Many homeowners seem to think that all electricians do the same thing, so they can simply call anyone to fix their electrical issues.
However, this perception is absolutely inaccurate as there are, in fact, different types of electricians at different levels, with different types of certifications, and different tasks. So what are the different types of electricians? Read on to find out so you’ll know the right type of electrician you’ll need to call when you need help.
What are some of the electrician's tasks? An electrician’s primary task includes the installation, repair, and maintenance of electrical systems, including wirings and fixtures. Apart from that, they can also install conduits and pipes to be used for cables.
It is the electrician’s responsibility to ensure that everything will be up to code when it comes to the application of the electrical system, especially because it can potentially lead to a disaster otherwise.
Given that doing electrical work requires technical skills, they should therefore have the training and license to carry out the job. They should know how to use power tools and hand tools, as well as testing meters and diagnostic equipment.
Knowing how to read blueprints is important, too, especially if they’re working on larger residential or commercial structures. The networks connecting the electrical system can get complicated, which is why they should be able to use their analytical and problem-solving skills to sort it out.
Different Types of Electricians
There are four main types of electricians. What are the 4 classifications of electricians?
Outside linemen are the ones you typically see working on power lines in neighborhoods.
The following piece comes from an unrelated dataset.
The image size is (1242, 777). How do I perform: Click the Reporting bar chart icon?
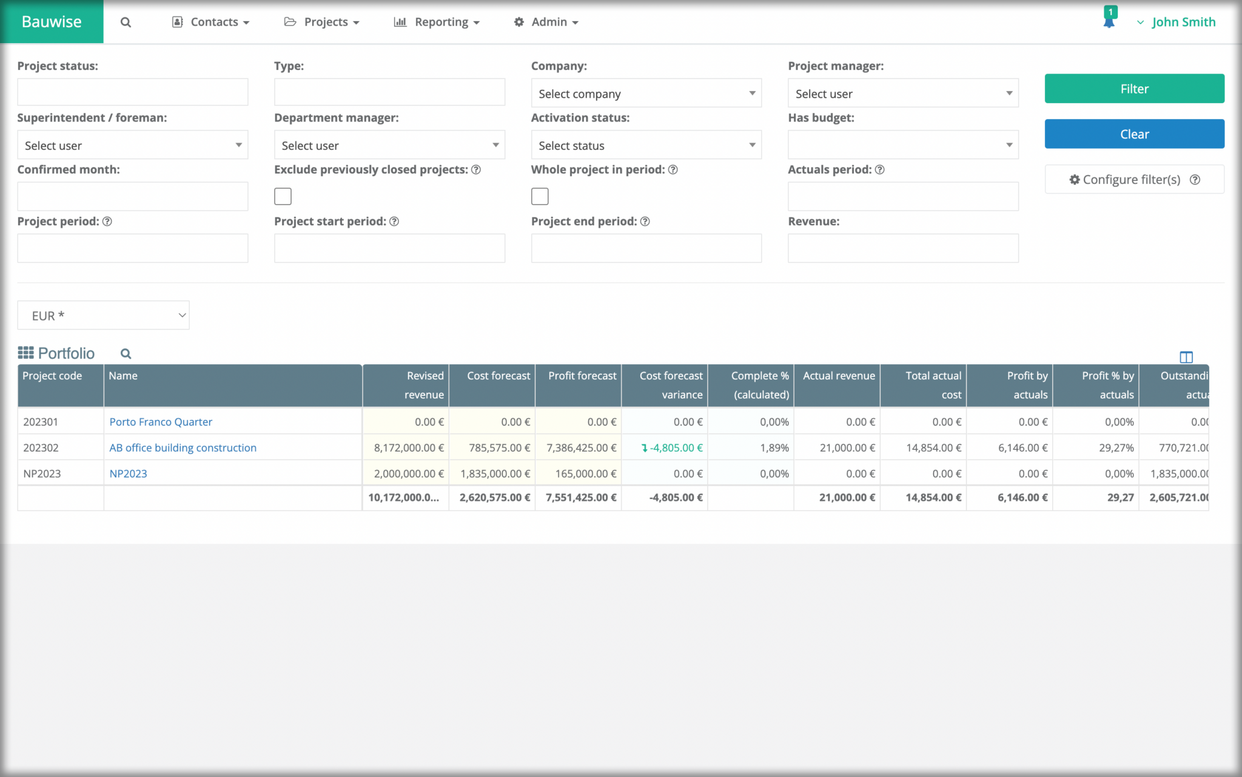400,22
They are the ones you call when your area gets a blackout or if one of the power lines gets damaged. Inside wiremen, as the name suggests, put them to work inside the premises and mostly do installation of conduits, fixtures, and outlets.
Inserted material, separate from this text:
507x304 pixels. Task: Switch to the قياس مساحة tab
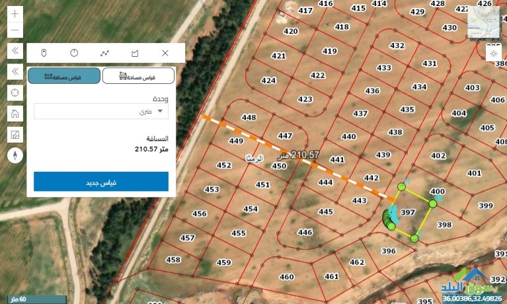[x=138, y=76]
An installer technician is usually paired with an inside wireman for the installation of cabling typically used for data, as well as video and voice outlets. Meanwhile, residential wiremen’s primary job is to ensure that each and every piece of electrical equipment is properly connected to the power source.
Levels of Electricians
Apart from these specializations, another thing that distinguishes one electrician from another is their classification.
Electricians don’t need any specific formal education, but training is necessary because of the technical requirements of the job. To be an apprentice, they can undergo four-year job training programs so that they may receive proper guidance from experienced professionals.
Once an apprentice is done with the program, they can move up by taking the test to be eligible to work as a Journeyman Electrician. Passing this exam and having this title means that they have already earned their license, and thus no longer require supervision.
The master electrician is someone who has already earned the highest level of certification, and so can handle bigger and more complex projects. They can also supervise journeyman electricians.